Before I arrived, I finetuned my motivations for being here. I wanted to make career related connections with policy workers, get volunteer experience to help me prepare for a research project I’m interested in, figure out if I wanted a masters degree in comparative  and international education policy.

Answer the following questions to help to organize your time here:

  1. What experience do you want to have?  
    1. traveling, career development, build and expand network, learn about European and Scandinavian culture
  2. Be more specific, and decide what do you want to do while here?
    1. Go to Lofoten/Ireland, information meetings with organizations related to my field, make friends and do things with international students and/or Norwegian students
  3. What do you want to do here that you can’t do anywhere else?
    1. hike through fjords, fjord boat ride, seeing the Northern Lights, special conferences related to your area of interest, learn about cultures by hanging out with people daily (it’s not the same to build a relationship via Facebook)
  4. Skills you want to develop?
    1. be more outspoken, developing research skills, time management, being self-motivated, maintaining relationships, cooking a Spanish Paella or German beer
  5. Which organizations or activities will help you achieve that experience?
    1. join a sports club, volunteer with the RedCross or at a student bar, attending office hours, organize a weekly dinner with international friends where you each cook a different meal

I answered each for myself and they have helped me to stay on track with what I want to achieve by the end of my time in Norway. You semester or year abroad will go by fast if you don’t organize what you want to do beforehand. Don’t let this time pass you by without doing something about it!! Plan and do it! 

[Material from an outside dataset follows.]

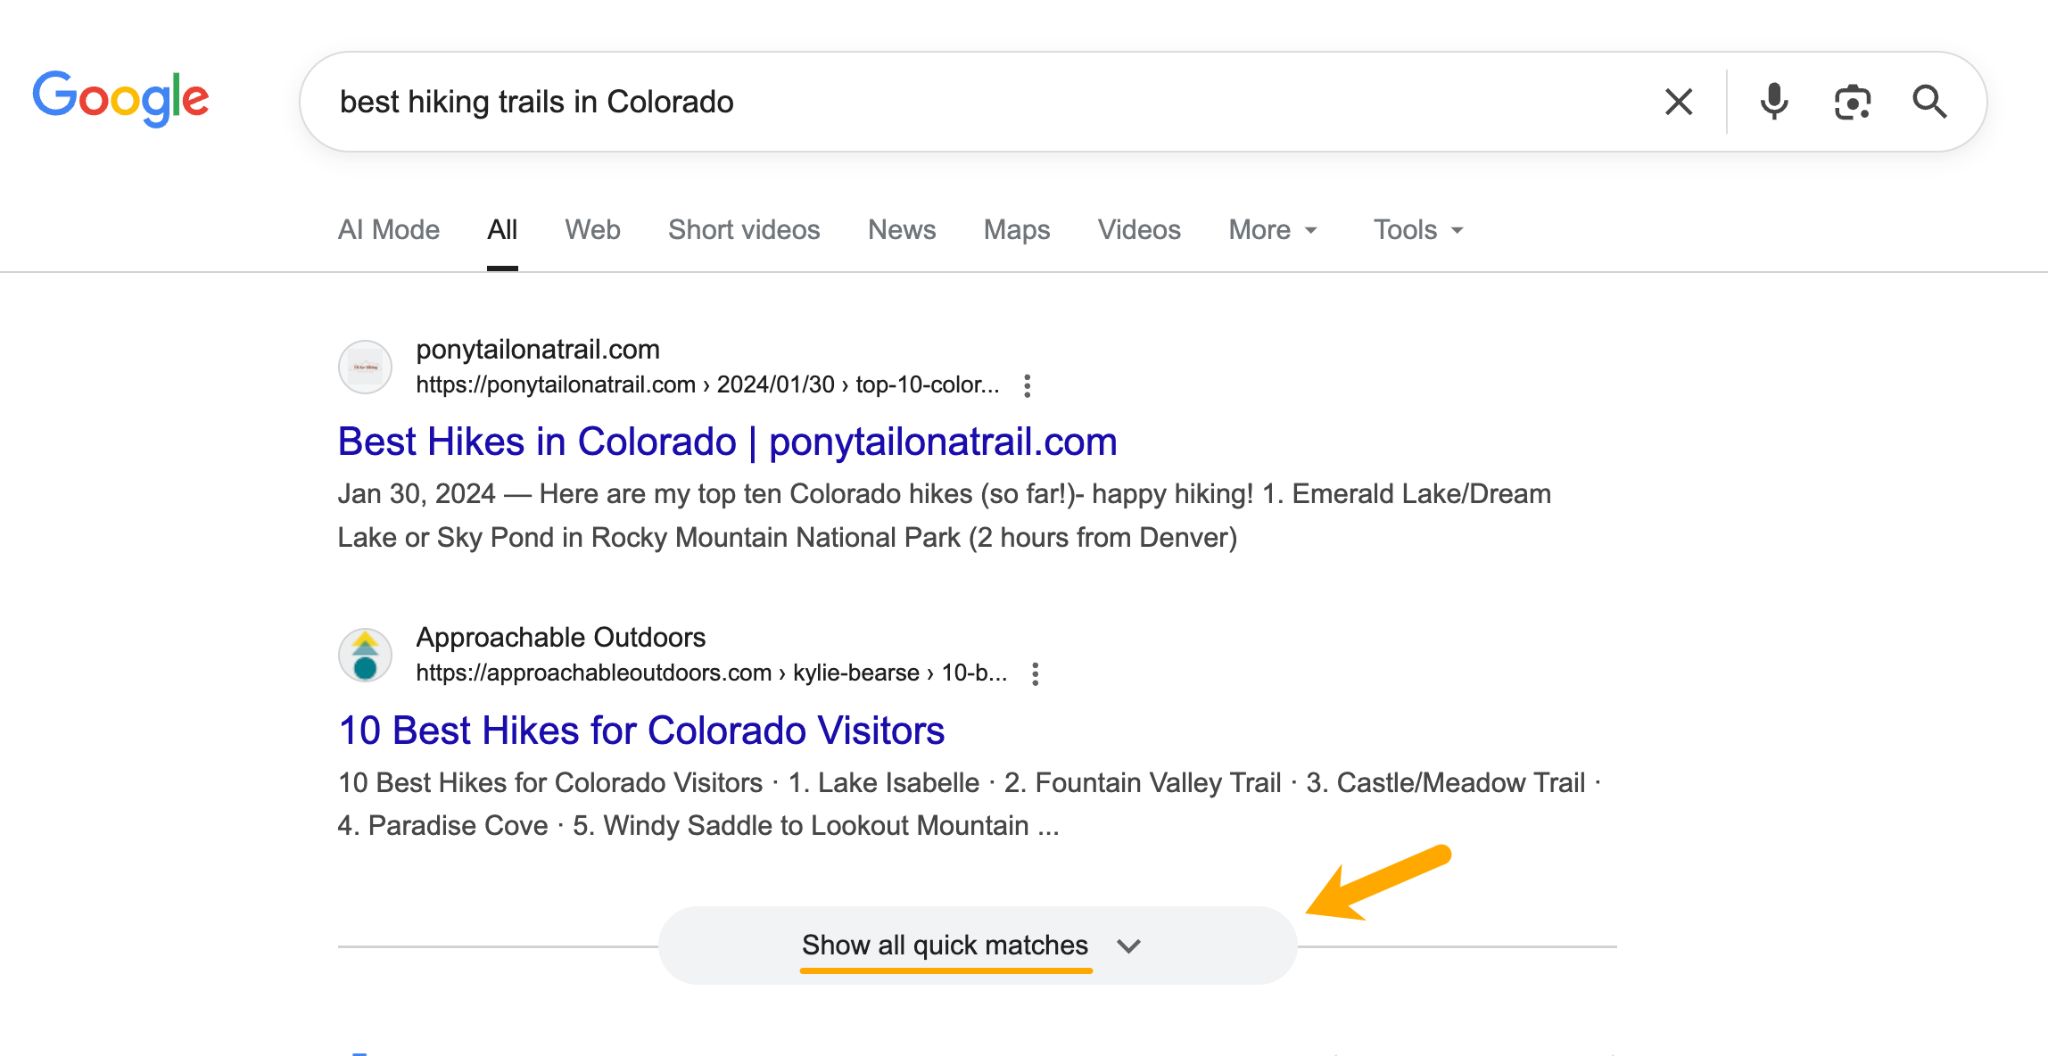This screenshot has height=1056, width=2048.
Task: Open the three-dot menu for the ponytailonatrail result
Action: coord(1029,385)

A kayak is sensitive to the movement of your body and the waters around you. If you lean too far forward or your knee presses too hard to the top of one side of the boat, you’ll find yourself veering off. It may be challenging to go straight following your own path, but if you pick a point to follow, you’ll find that you’re kayak moves just where you want it to be – straight ahead, accomplishing your intentionally set goals.

Ps. its useful to make a bucket list of all the things you want to do and places you want to visit while in Norway. I will write another post about that later.